По лыжному следу за ним подымались в тайгу лесники. Они вырубали колоды-кормушки и насыпали в них соль, чтобы не сгибли зимой маралы. Маралам, как людям, надо присаливать пищу.
Маралы, хотя и страдали на пресном снегу, хотя пересохли их глотки, томились без соли все хрящики, жилки и кости, но все же они не лизали дареную соль, потому что в следах человека еще оставался и запах ружья.

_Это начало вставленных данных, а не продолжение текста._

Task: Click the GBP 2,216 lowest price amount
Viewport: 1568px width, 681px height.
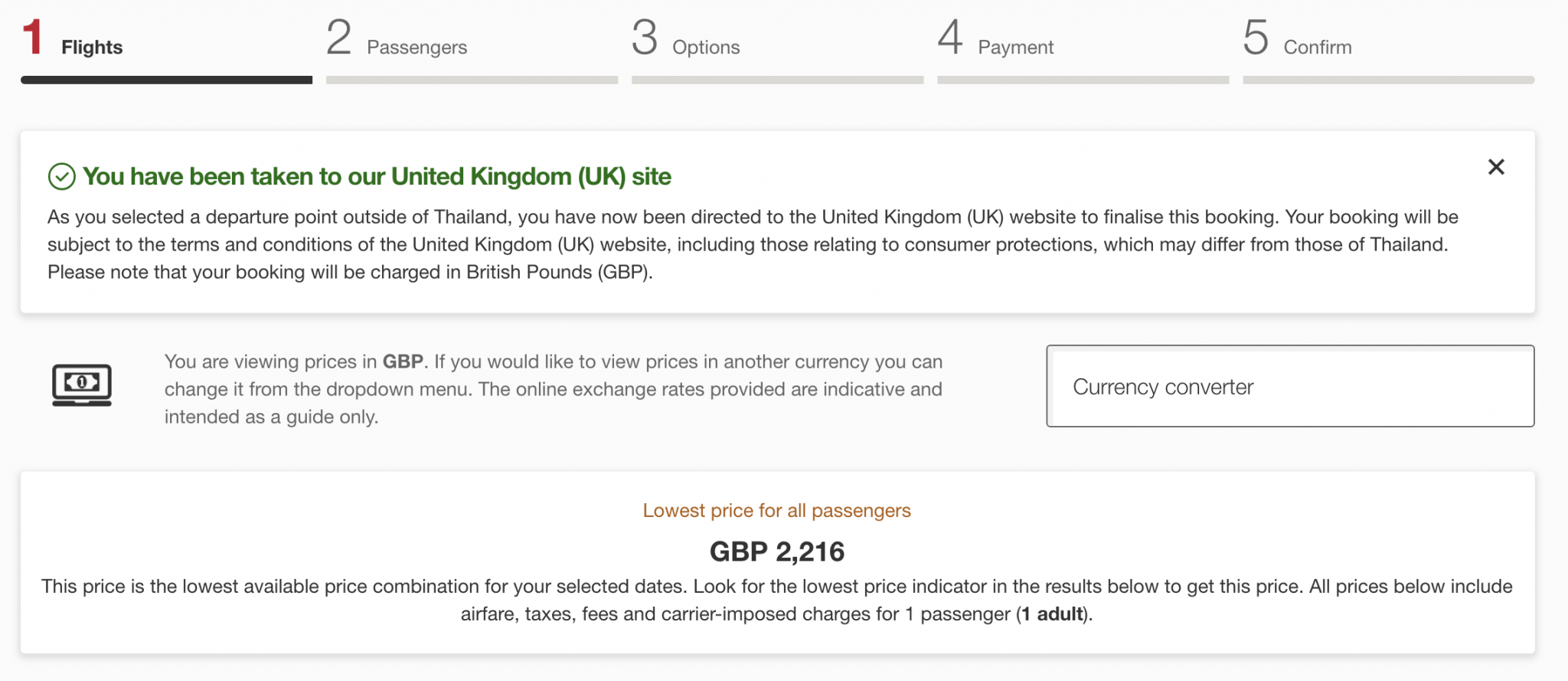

Маралы скитались, копытили снег, добывали губами чуть внятный на вкус мороженый мох. Им было плохо зимой, запасти себе с лета еду маралам мешала гордость.
Большие бураны лепили и трамбовали снега, и в снежной краюхе нельзя было выдолбить дырку до донца, до мхов. Маралам грозила погибель. В подмогу Челюк пригонял на опушку тайги леснический трактор с санями, груженными сеном. Лесники разносили охапками сено — весь стог — по глубоким маральим тропинкам.
Но даже матерый, свирепый, без моха и соли, Марал не трогал добро Челюка, потому что носил на боку между ребер заросшую шерстью ружейную пулю.
…Марал спотыкался в февральском снегу. Он плошал, простужался и кашлял. Снег поднялся ему до груди. Приходилось ложиться на жесткую стужу, долбить, пробиваться копытом к земле за щепоткой зальдевшего мха. Но земля и еда отстояли все глубже, а снег на ветру и морозе плотнел.
С поцарапанным брюхом, слабея, Марал кочевал по тайге, коченел, вынимал из звеневшего наста копыта и снова вонзал, и капельки крови смерзались и сыпали следом, как красные леденцы. Марал откочевывал глуше и глуше.
Челюку было жалко Марала. Пускай бы он жил, перенес эту лютость зимы. Лесничий все угощал Марала сеном и солью… Но Марал уходил от него, и Челюк поотстал. Возвратился к себе ка равнину.
Марал уже еле тянул, прислонялся к попутным березам. Подолгу стоял, умирал, а думал, как жить. И жизнь рисовалась ему лужайкой, покрытой сладчайшим, хмельным и мясистым маральим корнем. Жизнь завлекала его трубным голосом — приглашением к бою. Мерещилась победа над всеми маралами-рогачами. И слышался хряст побежденных рогов.
Маральи глаза лиловели от мечтания. Он вскидывал морду с сосулями на бороде и пытался трубить, но слабая глотка сипела, не сдуть было даже снежинки с ноздрей.
Он мог бы упасть, прислонялся к березе, потом отталкивался от ее ствола и брел. Он думал теперь о Пищухином сене. Вся жизнь его — битвы, победы, игра и лужайка маральего корня — сошлась на малой крысиной копешке. Он крысу не знал, не видал, был гордый, охочий до драки. Теперь, чтобы жить, он волокся в кедровую гриву — к единственной в мире еде. Ее заготовила крыса Пищуха, рабочая сила тайги.
…В кедровнике не было слышно бурана. Открыто чернели подножия деревьев. Марал наклонился к земле и сразу учуял, хватнул губами траву, неувядшее сено. Он поднял копешку и медленно, долго счастливо жевал. А после лизал языком на снегу слетевшие пухом сенинки. И двигался дальше, отыскивал новые склады сена под кедрами и насыщался пахнущим летом и жизнью крысиным запасом.
Пищухи сидели без звука по норам. Быть может, они огорчались пропажей добра и дрожали коротенькими хвостами.
А скорее всего, они были рады спасению гордого зверя Марала. Они исполняли единый для зверя и для зверюшки таежный закон: помогали в беде собрату.